**EXERCISE REQUIREMENTS**
From the records below, pick out each line containing the word "dimensions" and copy those lines, matching case exactly.

Extracted data entries:
+ + + +

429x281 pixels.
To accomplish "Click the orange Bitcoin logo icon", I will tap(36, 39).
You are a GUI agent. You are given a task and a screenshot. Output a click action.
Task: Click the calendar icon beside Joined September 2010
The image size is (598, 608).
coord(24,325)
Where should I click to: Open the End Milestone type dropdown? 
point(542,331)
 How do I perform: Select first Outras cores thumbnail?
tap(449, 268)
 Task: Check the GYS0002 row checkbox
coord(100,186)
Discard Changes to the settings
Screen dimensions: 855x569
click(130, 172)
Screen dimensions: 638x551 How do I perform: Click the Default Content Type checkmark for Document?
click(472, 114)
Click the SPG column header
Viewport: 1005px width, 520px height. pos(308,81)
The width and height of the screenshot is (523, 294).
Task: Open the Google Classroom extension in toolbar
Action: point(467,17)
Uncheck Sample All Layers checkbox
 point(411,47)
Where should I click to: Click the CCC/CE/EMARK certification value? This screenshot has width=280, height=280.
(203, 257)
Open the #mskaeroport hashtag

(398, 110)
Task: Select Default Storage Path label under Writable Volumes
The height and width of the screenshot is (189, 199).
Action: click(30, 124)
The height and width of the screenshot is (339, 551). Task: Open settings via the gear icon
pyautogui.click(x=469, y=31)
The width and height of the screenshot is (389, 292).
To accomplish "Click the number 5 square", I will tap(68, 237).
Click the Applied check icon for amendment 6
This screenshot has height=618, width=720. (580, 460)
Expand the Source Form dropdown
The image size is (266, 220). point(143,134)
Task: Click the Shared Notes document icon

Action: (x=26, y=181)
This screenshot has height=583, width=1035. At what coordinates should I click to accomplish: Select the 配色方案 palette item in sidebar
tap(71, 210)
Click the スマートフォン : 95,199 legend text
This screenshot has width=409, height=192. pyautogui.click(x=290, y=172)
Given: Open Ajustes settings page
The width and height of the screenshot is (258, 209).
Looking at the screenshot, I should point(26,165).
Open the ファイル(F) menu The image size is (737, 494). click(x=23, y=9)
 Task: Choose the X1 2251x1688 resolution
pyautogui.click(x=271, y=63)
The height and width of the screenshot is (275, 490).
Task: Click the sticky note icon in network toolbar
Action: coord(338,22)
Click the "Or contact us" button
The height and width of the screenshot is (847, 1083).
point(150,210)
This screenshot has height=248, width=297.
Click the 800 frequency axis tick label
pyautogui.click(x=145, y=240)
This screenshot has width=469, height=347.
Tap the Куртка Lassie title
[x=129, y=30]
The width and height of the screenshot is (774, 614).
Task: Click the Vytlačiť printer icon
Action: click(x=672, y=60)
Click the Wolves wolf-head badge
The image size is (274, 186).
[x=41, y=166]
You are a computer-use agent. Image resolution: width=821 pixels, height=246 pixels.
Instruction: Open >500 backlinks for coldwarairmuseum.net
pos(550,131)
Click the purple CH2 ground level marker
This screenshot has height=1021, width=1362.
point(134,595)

+ + + +

**SOLUTION TO THIS EXERCISE**
Screen dimensions: 855x569
Screen dimensions: 638x551 How do I perform: Click the Default Content Type checkmark for Document?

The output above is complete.